■ Requirement
Please give the data below again in full, exactly as it stands.

Start of Available data

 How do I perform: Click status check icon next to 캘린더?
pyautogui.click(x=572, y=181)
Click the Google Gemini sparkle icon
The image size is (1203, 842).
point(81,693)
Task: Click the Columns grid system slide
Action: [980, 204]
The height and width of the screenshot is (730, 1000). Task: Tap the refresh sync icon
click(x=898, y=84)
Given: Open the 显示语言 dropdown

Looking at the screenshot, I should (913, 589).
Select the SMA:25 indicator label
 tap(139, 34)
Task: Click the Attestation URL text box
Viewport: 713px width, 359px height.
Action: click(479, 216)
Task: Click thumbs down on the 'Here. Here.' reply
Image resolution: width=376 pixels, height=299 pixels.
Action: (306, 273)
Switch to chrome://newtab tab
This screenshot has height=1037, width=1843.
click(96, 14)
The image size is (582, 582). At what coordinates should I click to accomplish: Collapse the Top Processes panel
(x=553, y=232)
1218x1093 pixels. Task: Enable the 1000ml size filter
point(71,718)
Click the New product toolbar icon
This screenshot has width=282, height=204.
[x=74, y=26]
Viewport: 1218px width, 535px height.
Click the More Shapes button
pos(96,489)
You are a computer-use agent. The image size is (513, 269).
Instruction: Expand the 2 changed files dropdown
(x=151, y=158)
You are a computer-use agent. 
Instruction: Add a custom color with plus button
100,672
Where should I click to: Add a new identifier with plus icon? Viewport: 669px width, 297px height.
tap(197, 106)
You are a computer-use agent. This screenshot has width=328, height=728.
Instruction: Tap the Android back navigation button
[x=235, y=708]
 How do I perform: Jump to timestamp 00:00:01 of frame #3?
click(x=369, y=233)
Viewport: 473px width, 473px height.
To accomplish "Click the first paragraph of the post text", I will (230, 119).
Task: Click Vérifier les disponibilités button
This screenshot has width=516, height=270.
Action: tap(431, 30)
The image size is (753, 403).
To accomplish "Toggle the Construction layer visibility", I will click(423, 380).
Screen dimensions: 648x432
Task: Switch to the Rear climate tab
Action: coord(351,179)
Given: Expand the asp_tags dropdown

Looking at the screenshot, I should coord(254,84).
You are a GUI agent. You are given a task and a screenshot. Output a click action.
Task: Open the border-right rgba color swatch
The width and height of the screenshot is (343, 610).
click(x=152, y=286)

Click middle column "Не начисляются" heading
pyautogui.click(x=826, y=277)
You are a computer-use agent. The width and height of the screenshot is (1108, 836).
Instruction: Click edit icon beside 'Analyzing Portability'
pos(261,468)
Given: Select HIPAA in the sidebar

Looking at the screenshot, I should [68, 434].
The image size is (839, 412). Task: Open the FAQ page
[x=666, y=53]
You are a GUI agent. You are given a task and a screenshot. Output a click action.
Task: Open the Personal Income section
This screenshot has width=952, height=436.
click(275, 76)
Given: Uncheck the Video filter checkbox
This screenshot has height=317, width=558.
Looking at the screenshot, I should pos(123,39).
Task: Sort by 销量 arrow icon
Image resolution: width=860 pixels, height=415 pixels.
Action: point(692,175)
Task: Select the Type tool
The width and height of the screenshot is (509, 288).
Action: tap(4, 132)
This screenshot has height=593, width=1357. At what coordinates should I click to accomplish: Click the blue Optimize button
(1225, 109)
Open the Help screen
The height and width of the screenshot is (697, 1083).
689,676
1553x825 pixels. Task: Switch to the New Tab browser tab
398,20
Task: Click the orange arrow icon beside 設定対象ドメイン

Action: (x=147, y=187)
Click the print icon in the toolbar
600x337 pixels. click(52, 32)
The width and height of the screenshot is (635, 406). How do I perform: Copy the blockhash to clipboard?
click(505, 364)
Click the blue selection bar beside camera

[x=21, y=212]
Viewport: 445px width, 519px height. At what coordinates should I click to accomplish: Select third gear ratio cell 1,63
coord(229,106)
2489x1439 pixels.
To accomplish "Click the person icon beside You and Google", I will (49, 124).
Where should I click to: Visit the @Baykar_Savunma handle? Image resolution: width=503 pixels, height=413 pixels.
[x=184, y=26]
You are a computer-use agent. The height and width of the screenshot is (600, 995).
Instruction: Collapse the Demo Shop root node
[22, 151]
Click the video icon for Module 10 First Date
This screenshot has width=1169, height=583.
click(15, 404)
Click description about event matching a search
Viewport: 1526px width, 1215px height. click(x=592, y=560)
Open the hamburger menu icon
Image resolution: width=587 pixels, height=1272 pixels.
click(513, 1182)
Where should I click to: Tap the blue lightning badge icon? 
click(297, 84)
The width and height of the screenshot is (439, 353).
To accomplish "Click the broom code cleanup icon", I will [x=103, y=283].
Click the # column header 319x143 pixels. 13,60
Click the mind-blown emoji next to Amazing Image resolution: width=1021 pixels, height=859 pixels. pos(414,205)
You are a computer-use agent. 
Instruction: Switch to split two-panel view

End of Available data

■ Written solution
 How do I perform: Click status check icon next to 캘린더?
pyautogui.click(x=572, y=181)
Click the Google Gemini sparkle icon
The image size is (1203, 842).
point(81,693)
Task: Click the Columns grid system slide
Action: [980, 204]
The height and width of the screenshot is (730, 1000). Task: Tap the refresh sync icon
click(x=898, y=84)
Given: Open the 显示语言 dropdown

Looking at the screenshot, I should (913, 589).
Select the SMA:25 indicator label
 tap(139, 34)
Task: Click the Attestation URL text box
Viewport: 713px width, 359px height.
Action: click(479, 216)
Task: Click thumbs down on the 'Here. Here.' reply
Image resolution: width=376 pixels, height=299 pixels.
Action: (306, 273)
Switch to chrome://newtab tab
This screenshot has height=1037, width=1843.
click(96, 14)
The image size is (582, 582). At what coordinates should I click to accomplish: Collapse the Top Processes panel
(x=553, y=232)
1218x1093 pixels. Task: Enable the 1000ml size filter
point(71,718)
Click the New product toolbar icon
This screenshot has width=282, height=204.
[x=74, y=26]
Viewport: 1218px width, 535px height.
Click the More Shapes button
pos(96,489)
You are a computer-use agent. The image size is (513, 269).
Instruction: Expand the 2 changed files dropdown
(x=151, y=158)
You are a computer-use agent. 
Instruction: Add a custom color with plus button
100,672
Where should I click to: Add a new identifier with plus icon? Viewport: 669px width, 297px height.
tap(197, 106)
You are a computer-use agent. This screenshot has width=328, height=728.
Instruction: Tap the Android back navigation button
[x=235, y=708]
 How do I perform: Jump to timestamp 00:00:01 of frame #3?
click(x=369, y=233)
Viewport: 473px width, 473px height.
To accomplish "Click the first paragraph of the post text", I will (230, 119).
Task: Click Vérifier les disponibilités button
This screenshot has width=516, height=270.
Action: tap(431, 30)
The image size is (753, 403).
To accomplish "Toggle the Construction layer visibility", I will click(423, 380).
Screen dimensions: 648x432
Task: Switch to the Rear climate tab
Action: coord(351,179)
Given: Expand the asp_tags dropdown

Looking at the screenshot, I should coord(254,84).
You are a GUI agent. You are given a task and a screenshot. Output a click action.
Task: Open the border-right rgba color swatch
The width and height of the screenshot is (343, 610).
click(x=152, y=286)

Click middle column "Не начисляются" heading
pyautogui.click(x=826, y=277)
You are a computer-use agent. The width and height of the screenshot is (1108, 836).
Instruction: Click edit icon beside 'Analyzing Portability'
pos(261,468)
Given: Select HIPAA in the sidebar

Looking at the screenshot, I should [68, 434].
The image size is (839, 412). Task: Open the FAQ page
[x=666, y=53]
You are a GUI agent. You are given a task and a screenshot. Output a click action.
Task: Open the Personal Income section
This screenshot has width=952, height=436.
click(275, 76)
Given: Uncheck the Video filter checkbox
This screenshot has height=317, width=558.
Looking at the screenshot, I should pos(123,39).
Task: Sort by 销量 arrow icon
Image resolution: width=860 pixels, height=415 pixels.
Action: point(692,175)
Task: Select the Type tool
The width and height of the screenshot is (509, 288).
Action: tap(4, 132)
This screenshot has height=593, width=1357. At what coordinates should I click to accomplish: Click the blue Optimize button
(1225, 109)
Open the Help screen
The height and width of the screenshot is (697, 1083).
689,676
1553x825 pixels. Task: Switch to the New Tab browser tab
398,20
Task: Click the orange arrow icon beside 設定対象ドメイン

Action: (x=147, y=187)
Click the print icon in the toolbar
600x337 pixels. click(52, 32)
The width and height of the screenshot is (635, 406). How do I perform: Copy the blockhash to clipboard?
click(505, 364)
Click the blue selection bar beside camera

[x=21, y=212]
Viewport: 445px width, 519px height. At what coordinates should I click to accomplish: Select third gear ratio cell 1,63
coord(229,106)
2489x1439 pixels.
To accomplish "Click the person icon beside You and Google", I will (49, 124).
Where should I click to: Visit the @Baykar_Savunma handle? Image resolution: width=503 pixels, height=413 pixels.
[x=184, y=26]
You are a computer-use agent. The height and width of the screenshot is (600, 995).
Instruction: Collapse the Demo Shop root node
[22, 151]
Click the video icon for Module 10 First Date
This screenshot has width=1169, height=583.
click(15, 404)
Click description about event matching a search
Viewport: 1526px width, 1215px height. click(x=592, y=560)
Open the hamburger menu icon
Image resolution: width=587 pixels, height=1272 pixels.
click(513, 1182)
Where should I click to: Tap the blue lightning badge icon? 
click(297, 84)
The width and height of the screenshot is (439, 353).
To accomplish "Click the broom code cleanup icon", I will [x=103, y=283].
Click the # column header 319x143 pixels. 13,60
Click the mind-blown emoji next to Amazing Image resolution: width=1021 pixels, height=859 pixels. pos(414,205)
You are a computer-use agent. 
Instruction: Switch to split two-panel view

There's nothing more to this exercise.